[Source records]
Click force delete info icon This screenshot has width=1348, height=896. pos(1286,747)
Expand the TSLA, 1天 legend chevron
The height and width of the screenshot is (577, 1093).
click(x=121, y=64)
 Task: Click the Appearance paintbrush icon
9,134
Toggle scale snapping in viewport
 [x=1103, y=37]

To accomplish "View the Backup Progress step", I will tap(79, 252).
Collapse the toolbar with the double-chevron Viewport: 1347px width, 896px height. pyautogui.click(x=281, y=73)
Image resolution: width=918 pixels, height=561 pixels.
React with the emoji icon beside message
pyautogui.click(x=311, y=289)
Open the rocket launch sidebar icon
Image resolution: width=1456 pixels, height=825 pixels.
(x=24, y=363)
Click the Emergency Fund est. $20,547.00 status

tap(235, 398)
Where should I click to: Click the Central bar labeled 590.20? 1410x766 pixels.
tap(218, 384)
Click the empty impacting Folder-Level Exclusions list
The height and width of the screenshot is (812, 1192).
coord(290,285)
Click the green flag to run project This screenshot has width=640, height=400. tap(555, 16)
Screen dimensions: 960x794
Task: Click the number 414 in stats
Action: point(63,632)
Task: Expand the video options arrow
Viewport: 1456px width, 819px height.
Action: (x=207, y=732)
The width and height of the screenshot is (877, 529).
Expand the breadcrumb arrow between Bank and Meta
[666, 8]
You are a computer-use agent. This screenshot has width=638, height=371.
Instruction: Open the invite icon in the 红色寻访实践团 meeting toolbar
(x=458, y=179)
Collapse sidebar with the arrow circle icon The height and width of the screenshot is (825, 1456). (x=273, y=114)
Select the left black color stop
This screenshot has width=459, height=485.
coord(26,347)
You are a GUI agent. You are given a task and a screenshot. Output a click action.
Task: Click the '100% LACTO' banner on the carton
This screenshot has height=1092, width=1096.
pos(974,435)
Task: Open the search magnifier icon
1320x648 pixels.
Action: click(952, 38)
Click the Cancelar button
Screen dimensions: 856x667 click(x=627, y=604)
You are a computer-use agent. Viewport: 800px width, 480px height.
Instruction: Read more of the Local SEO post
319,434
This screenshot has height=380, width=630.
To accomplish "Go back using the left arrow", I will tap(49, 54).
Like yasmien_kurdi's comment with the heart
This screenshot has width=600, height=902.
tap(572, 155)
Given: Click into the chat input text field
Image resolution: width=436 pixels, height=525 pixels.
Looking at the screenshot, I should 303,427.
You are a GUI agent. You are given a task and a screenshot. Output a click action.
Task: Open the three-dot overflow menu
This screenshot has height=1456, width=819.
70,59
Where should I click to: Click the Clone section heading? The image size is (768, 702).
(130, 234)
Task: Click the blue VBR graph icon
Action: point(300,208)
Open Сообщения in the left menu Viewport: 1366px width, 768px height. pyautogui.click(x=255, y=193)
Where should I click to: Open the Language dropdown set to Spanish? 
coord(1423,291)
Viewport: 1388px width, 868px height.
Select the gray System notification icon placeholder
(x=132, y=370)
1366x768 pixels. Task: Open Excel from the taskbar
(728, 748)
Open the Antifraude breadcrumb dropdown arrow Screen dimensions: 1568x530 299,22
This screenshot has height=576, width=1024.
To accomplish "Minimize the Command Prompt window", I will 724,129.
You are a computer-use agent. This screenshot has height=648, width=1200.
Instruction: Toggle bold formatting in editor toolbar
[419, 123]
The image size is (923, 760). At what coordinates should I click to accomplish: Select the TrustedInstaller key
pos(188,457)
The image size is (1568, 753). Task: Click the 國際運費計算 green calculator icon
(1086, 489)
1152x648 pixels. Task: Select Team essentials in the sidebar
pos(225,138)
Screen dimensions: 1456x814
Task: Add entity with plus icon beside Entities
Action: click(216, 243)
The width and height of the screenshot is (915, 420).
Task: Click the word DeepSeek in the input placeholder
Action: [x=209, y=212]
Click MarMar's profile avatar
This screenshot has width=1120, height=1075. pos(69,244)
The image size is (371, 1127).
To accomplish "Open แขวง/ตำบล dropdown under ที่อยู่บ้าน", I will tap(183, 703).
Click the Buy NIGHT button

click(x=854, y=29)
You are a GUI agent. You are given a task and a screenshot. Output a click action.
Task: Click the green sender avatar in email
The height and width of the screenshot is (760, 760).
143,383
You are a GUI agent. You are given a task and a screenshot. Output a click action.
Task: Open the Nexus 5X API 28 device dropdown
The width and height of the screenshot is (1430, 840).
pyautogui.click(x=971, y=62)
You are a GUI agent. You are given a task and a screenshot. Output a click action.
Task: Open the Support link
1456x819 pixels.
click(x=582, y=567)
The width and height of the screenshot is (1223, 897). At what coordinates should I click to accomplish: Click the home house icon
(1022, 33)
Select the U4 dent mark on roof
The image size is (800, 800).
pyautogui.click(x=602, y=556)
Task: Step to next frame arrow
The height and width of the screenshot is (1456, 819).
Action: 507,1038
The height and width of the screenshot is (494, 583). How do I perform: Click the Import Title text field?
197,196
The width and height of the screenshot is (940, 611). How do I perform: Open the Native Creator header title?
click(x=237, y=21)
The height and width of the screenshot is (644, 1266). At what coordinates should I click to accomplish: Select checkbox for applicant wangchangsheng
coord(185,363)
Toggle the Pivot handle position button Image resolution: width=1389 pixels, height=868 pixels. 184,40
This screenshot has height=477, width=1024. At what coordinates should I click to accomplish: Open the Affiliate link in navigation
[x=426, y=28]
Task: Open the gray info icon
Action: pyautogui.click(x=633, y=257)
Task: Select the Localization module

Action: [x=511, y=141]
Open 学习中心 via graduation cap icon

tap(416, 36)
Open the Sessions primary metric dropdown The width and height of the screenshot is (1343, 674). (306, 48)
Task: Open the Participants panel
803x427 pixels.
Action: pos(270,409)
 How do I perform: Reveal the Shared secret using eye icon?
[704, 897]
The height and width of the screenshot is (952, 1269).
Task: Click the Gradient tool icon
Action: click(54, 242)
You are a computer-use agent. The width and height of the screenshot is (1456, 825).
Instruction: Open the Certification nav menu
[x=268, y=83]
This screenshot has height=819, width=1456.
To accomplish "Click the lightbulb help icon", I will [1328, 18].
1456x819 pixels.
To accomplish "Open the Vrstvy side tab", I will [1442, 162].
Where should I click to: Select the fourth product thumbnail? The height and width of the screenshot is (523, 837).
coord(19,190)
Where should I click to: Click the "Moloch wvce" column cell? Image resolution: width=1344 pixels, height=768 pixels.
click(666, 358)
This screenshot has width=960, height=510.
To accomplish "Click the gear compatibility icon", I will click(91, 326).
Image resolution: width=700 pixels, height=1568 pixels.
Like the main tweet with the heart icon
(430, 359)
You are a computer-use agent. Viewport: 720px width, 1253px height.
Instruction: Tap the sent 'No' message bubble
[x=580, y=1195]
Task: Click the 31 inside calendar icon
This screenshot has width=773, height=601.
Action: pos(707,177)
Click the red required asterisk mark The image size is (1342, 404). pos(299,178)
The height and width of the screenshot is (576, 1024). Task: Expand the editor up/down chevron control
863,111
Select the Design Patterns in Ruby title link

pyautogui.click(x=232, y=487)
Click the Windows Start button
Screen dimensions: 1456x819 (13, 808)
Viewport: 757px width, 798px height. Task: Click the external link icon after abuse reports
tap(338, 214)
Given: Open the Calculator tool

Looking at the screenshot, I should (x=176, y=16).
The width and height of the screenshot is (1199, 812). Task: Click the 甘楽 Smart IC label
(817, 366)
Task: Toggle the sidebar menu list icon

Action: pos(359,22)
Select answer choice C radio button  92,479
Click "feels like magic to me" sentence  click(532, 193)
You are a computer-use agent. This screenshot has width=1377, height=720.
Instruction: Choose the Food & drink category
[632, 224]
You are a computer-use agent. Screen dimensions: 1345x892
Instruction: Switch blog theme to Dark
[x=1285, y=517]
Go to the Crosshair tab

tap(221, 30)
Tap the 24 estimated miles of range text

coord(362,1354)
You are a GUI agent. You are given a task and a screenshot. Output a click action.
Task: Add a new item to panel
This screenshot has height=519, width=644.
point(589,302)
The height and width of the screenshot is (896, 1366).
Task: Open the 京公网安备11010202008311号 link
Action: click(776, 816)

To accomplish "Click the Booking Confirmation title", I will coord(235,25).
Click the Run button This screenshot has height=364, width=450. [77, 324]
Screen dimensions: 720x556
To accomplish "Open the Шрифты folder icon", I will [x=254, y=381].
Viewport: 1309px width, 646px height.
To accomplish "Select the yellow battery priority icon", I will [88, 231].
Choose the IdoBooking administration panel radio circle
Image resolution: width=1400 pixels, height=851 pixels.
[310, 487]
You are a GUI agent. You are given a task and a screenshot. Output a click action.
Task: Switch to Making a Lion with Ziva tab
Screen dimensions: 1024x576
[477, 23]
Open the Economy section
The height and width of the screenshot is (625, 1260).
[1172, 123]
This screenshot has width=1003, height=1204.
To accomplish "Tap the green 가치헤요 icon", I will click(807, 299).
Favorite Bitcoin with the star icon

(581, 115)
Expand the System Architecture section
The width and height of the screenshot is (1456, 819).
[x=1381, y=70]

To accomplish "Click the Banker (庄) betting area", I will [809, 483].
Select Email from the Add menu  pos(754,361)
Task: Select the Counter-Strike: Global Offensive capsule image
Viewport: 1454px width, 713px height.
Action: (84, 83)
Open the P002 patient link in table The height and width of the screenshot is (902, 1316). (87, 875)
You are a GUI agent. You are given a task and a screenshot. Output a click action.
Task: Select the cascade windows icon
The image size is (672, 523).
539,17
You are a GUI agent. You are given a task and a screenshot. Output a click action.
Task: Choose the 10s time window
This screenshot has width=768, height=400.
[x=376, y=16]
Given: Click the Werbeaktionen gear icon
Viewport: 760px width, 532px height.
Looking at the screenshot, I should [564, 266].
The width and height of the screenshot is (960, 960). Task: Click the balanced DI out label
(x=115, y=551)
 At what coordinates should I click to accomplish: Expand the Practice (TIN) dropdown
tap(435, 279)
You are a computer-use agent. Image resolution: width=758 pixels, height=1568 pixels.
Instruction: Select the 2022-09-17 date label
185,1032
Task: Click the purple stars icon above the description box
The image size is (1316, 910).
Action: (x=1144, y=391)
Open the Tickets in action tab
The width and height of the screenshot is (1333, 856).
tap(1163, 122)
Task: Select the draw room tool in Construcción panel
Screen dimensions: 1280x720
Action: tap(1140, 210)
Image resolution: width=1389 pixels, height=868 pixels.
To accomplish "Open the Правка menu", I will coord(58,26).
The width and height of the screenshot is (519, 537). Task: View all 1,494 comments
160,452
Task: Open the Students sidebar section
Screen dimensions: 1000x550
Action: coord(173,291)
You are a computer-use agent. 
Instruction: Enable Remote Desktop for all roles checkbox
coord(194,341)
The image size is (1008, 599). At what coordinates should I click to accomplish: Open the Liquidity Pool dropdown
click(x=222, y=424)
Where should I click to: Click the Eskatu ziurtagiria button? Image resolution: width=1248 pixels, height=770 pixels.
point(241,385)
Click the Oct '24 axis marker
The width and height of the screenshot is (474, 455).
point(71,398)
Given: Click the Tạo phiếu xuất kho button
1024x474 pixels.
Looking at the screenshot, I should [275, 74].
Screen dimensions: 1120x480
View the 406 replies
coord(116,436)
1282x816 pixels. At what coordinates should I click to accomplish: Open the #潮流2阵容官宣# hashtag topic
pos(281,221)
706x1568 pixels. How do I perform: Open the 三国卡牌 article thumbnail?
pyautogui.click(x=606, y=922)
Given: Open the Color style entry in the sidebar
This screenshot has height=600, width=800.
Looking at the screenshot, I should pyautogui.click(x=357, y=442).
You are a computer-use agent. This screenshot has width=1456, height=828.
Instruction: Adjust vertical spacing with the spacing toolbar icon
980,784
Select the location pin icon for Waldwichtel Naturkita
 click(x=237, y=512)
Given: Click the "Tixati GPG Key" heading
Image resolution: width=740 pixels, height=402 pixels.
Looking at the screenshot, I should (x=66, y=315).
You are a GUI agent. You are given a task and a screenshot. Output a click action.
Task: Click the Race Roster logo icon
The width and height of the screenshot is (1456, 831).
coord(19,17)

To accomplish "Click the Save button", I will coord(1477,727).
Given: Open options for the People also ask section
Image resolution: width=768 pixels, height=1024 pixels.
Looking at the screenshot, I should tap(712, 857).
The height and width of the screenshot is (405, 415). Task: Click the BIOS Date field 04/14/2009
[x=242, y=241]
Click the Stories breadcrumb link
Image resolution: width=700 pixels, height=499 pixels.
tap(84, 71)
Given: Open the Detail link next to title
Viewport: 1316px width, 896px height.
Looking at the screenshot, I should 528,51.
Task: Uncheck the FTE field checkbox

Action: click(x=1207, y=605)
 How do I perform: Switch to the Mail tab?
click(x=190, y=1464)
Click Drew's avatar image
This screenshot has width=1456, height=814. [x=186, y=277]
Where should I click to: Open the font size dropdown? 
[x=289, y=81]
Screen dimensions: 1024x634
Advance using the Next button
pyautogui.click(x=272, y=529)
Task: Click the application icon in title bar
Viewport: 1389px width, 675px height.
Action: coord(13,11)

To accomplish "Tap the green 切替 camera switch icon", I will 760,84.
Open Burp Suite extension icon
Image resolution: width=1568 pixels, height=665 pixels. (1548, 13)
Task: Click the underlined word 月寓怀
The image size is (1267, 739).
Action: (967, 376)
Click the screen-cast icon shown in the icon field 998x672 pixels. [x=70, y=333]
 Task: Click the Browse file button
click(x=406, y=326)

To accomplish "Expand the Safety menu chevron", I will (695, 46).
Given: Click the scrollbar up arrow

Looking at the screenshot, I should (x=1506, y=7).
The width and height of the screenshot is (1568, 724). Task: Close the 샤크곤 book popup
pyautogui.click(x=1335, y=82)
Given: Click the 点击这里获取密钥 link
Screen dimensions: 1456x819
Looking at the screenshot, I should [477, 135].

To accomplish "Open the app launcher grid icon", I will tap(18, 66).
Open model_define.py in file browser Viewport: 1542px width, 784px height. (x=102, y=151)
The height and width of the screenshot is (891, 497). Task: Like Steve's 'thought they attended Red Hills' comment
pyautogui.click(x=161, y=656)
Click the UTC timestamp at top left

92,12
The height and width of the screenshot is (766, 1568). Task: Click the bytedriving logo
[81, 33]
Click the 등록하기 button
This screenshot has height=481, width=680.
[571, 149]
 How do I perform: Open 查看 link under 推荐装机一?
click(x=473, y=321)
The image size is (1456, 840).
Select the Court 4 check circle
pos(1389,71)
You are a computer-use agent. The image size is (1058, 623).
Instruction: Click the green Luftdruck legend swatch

→ **Stated exercise**
Transcribe the data without change, everything from the very first line down to and including the line that contains "Collapse the toolbar".

→ **Answer for the task**
Click force delete info icon This screenshot has width=1348, height=896. pos(1286,747)
Expand the TSLA, 1天 legend chevron
The height and width of the screenshot is (577, 1093).
click(x=121, y=64)
 Task: Click the Appearance paintbrush icon
9,134
Toggle scale snapping in viewport
 [x=1103, y=37]

To accomplish "View the Backup Progress step", I will tap(79, 252).
Collapse the toolbar with the double-chevron Viewport: 1347px width, 896px height. pyautogui.click(x=281, y=73)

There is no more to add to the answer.